| How to complete this task |
Filter the records down to the lines that hold the word "Versandkosten", and copy each of those lines.

| Provided material |
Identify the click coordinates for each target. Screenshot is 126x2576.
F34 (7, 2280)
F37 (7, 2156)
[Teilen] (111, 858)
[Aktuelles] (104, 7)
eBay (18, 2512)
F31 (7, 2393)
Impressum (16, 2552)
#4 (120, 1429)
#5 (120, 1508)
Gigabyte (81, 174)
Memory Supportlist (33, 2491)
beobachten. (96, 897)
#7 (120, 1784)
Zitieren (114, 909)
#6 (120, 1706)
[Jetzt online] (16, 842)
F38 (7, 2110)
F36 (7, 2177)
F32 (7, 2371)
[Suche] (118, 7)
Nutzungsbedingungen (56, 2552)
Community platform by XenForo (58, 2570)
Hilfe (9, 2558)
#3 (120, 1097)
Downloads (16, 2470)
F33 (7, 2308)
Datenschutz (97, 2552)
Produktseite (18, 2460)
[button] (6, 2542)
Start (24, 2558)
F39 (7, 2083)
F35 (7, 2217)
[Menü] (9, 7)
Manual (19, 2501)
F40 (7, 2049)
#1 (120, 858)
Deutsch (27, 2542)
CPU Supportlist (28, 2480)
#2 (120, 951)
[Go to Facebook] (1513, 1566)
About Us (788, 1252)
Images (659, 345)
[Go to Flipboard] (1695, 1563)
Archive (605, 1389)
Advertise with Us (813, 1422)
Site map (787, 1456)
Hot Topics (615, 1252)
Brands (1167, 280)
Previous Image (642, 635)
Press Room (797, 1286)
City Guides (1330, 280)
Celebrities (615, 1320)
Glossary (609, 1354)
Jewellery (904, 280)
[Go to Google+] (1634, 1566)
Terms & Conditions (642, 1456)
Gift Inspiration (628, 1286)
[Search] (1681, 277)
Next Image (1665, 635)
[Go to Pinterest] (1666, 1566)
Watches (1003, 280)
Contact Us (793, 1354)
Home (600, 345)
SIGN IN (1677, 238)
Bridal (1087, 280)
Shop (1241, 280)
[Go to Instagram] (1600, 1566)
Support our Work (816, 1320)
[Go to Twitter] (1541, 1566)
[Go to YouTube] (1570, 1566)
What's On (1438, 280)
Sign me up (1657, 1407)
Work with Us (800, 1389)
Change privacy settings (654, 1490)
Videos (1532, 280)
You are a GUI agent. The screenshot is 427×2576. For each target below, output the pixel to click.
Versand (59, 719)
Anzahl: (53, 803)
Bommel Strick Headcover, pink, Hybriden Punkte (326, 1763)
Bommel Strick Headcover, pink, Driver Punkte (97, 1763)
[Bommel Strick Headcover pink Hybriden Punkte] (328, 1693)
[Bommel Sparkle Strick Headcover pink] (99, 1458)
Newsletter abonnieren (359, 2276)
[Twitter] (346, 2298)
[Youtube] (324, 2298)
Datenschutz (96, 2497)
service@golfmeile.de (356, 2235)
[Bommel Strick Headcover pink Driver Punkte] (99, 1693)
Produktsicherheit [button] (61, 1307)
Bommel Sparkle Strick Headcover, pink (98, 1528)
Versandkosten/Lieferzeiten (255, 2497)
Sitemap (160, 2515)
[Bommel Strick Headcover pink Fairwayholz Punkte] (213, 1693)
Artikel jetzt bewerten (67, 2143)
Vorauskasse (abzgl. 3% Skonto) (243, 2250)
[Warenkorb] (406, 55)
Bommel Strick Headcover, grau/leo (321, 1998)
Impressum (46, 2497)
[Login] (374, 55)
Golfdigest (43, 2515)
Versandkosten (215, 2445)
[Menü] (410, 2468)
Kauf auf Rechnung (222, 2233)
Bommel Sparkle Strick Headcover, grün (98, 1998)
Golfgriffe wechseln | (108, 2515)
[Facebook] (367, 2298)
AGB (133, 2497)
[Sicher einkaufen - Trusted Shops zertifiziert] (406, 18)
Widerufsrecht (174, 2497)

| Answer to this problem |
Versandkosten/Lieferzeiten (255, 2497)
Versandkosten (215, 2445)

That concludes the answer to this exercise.